= Shulem Deen =

American writer

Shulem Deen (born 1974) is an American author, essayist, former Skver Hasid, and critic of Hasidic Judaism. He is the author of the memoir All Who Go Do Not Return (2015), and is a regular columnist at The Forward. He is also the founding editor of Unpious, a journal for voices critical of Hasidic lifestyle and beliefs.

== Career ==
Deen first became known as the author of the blog "Hasidic Rebel", which he wrote from 2003 until 2012, and which was the subject of a 2003 feature article in the Village Voice. Deen's blog was the first widely read website by a born Hasid casting doubt on his religious faith. In 2010, Deen launched the Unpious website, along with "Shtreimel", another ex-Hasidic blogger, and has served as its editor throughout. The site was intended as a platform for voices critical of the Hasidic lifestyle and beliefs.

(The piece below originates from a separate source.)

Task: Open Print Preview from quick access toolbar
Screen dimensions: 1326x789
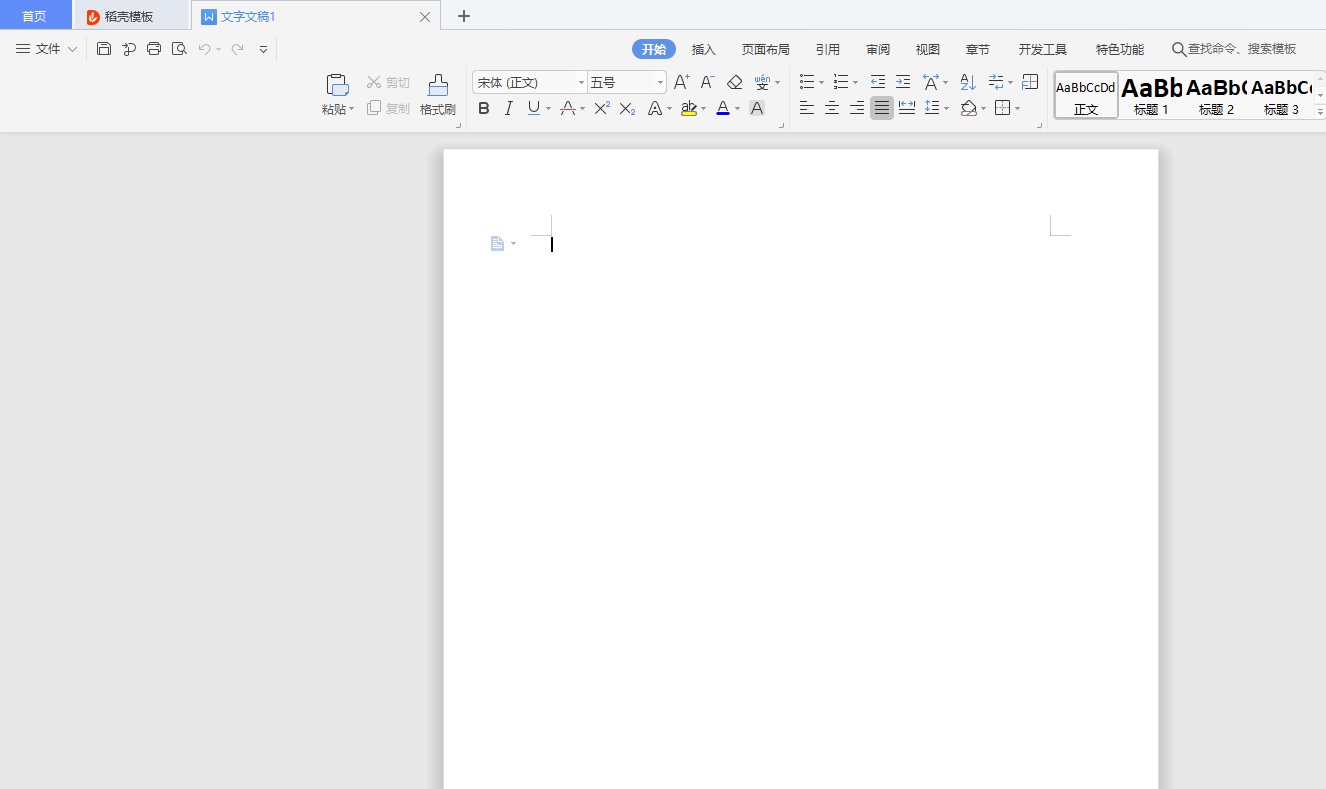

Deen's memoir, All Who Go Do Not Return, was published in 2015, and chronicles his transition from devout member of the Skver Hasidic sect to secular Jew. Deen's book is part of a subgenre of memoirs by formerly Haredi writers, and is considered to be one of the best.

Deen is a regular columnist at The Forward, and writes widely on the intersection of Hasidic and secular life, including articles in the New Republic, Salon, and Tablet. Even though his work is perceived to be critical of the Hasidic lifestyle and worldview, he has appeared on Orthodox media, such as David Bashevkin's 18Forty podcast.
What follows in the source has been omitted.